## WRITTEN REQUEST 1:
Report every line of the records that contains the string "agent". Case counts.

## TEXT PROVIDED:
--------------------------------
Sunday, November 18, 2012

The Hillsborough disaster

I have been meaning to write about Hillsborough - the disaster, many years ago, when 96 football fans died and the police tried to lie and blame the catastrophe on the victims.

Unfortunately, it makes me so sad, so angry that I have been unable to do so.

This account, from a survivor of that day, says everything I could possibly say - and then some:

(from the Guardian, September 14th., 2012)

"First of all, apologies are due to Our Lady, for the language. When the Hillsborough Independent Panel filed in to the press conference in the chapel of Our Lady in Liverpool's majestic Anglican cathedral, just before midday on Wednesday, the mood was sombre. Within half an hour, the air was a shade of blue; 100 journalists gathered in the chapel swearing in disbelief at the revelations contained in this landmark report.

As a survivor of the disaster, I had a rare perspective among the media. I survived the crush in pen 3; many of the 96 died in front of me. Unable to move for over half an hour, I was condemned to watch them cry for help, throw up, plead for their lives and die. When the police finally opened the gate in the fence and the crush abated, around a dozen of them simply keeled over and hit the concrete. A heap of corpses piled up in front of me. One police officer said the scene "was like Belsen".

The noise will never leave me. Yesterday, there were periods of profound silence between the many questions directed first towards the panel and then the family groups. I almost broke that with my own tears when it was revealed that 41 of the dead might have been saved.
--------------------------------
## SUPPLIED MATERIAL:
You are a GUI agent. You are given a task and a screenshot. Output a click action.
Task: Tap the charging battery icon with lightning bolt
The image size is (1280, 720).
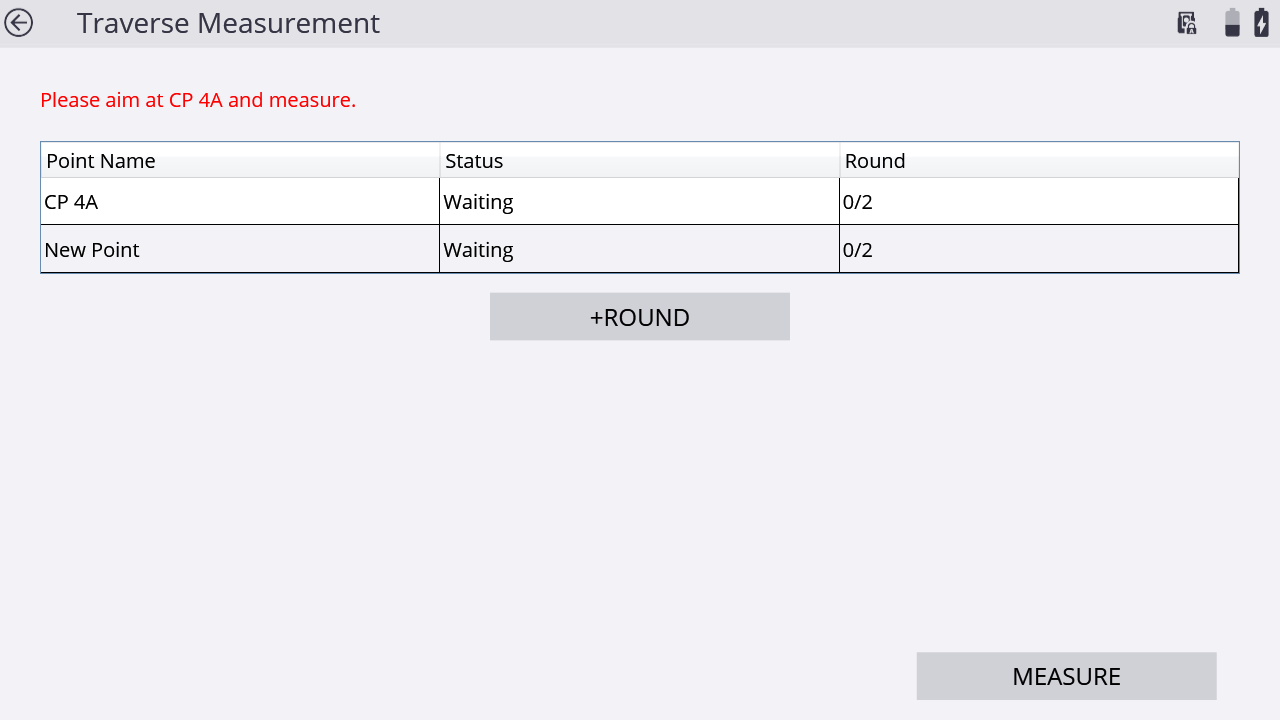[1262, 23]
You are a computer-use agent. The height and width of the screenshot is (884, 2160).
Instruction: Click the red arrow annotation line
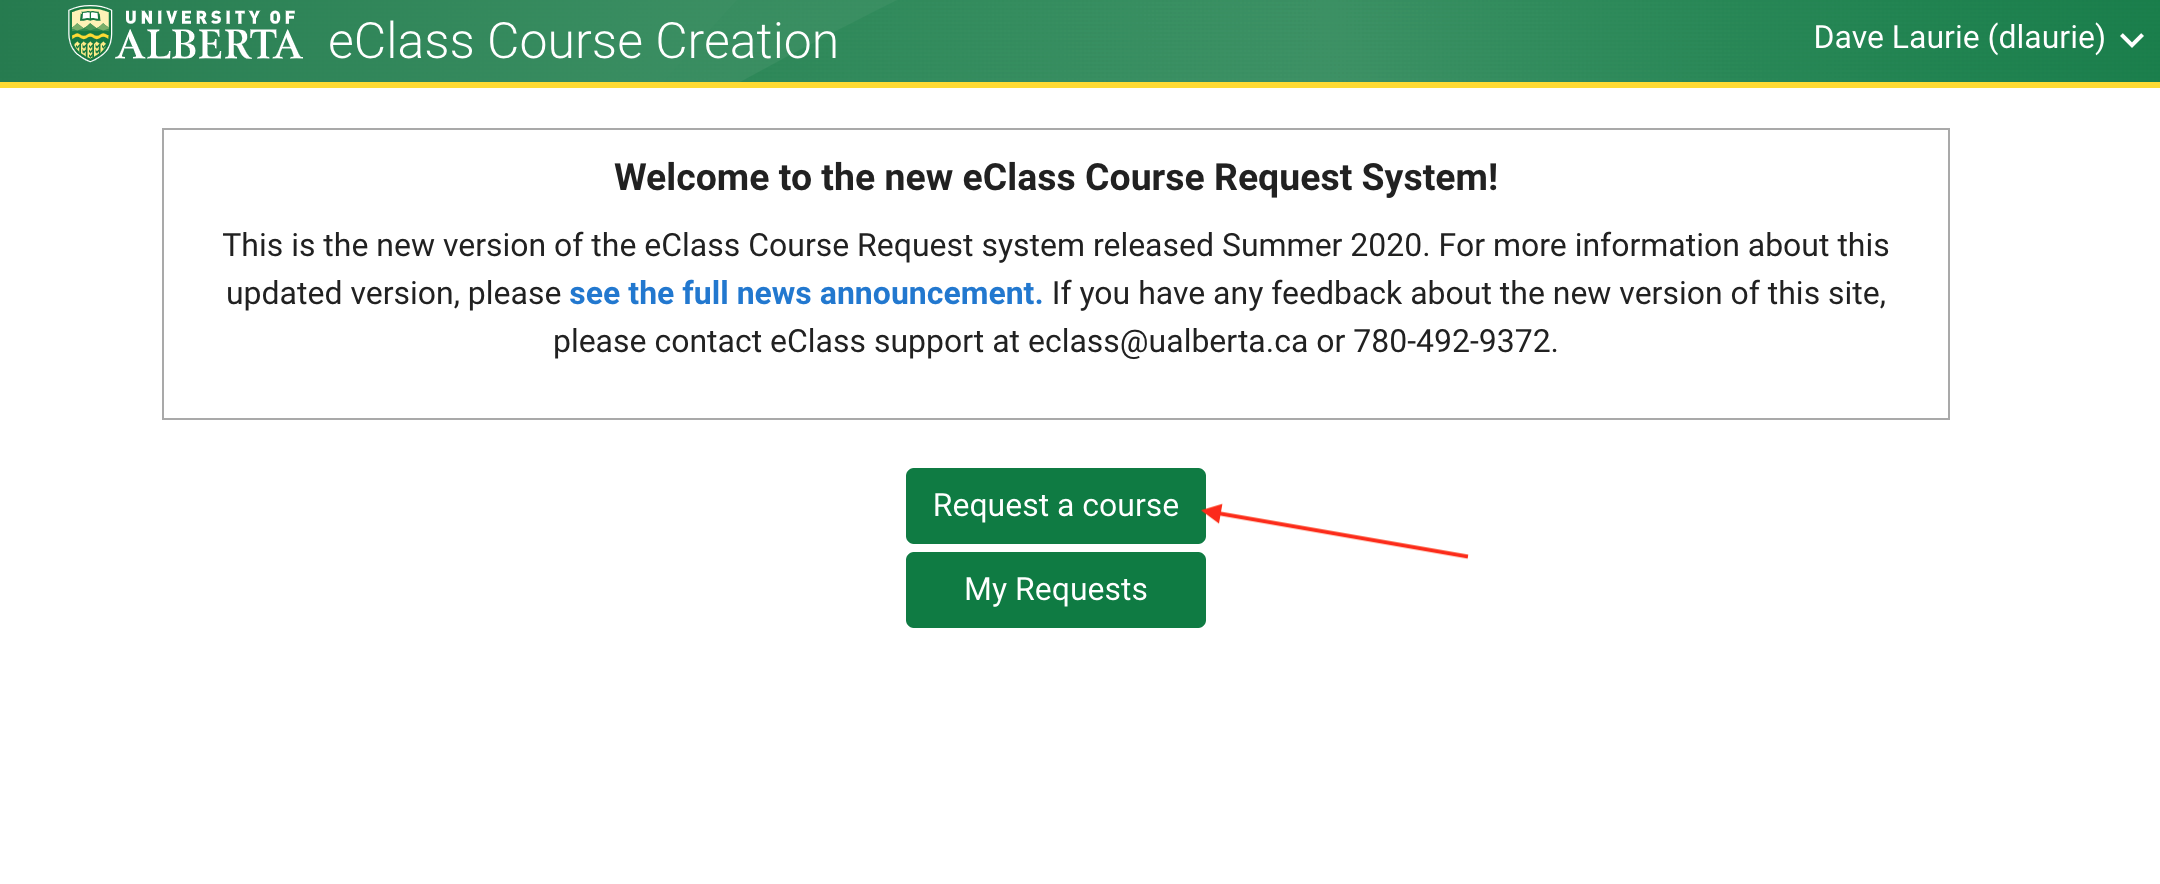[1340, 534]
--------------------------------
## WRITTEN REQUEST 2:
In the Hillsborough post, what does the survivor say they watched the victims do while they were unable to move? List each action.

## EXPECTED OUTPUT 1:
You are a GUI agent. You are given a task and a screenshot. Output a click action.
You are a computer-use agent. The height and width of the screenshot is (884, 2160).

## EXPECTED OUTPUT 2:
cry for help
throw up
plead for their lives
die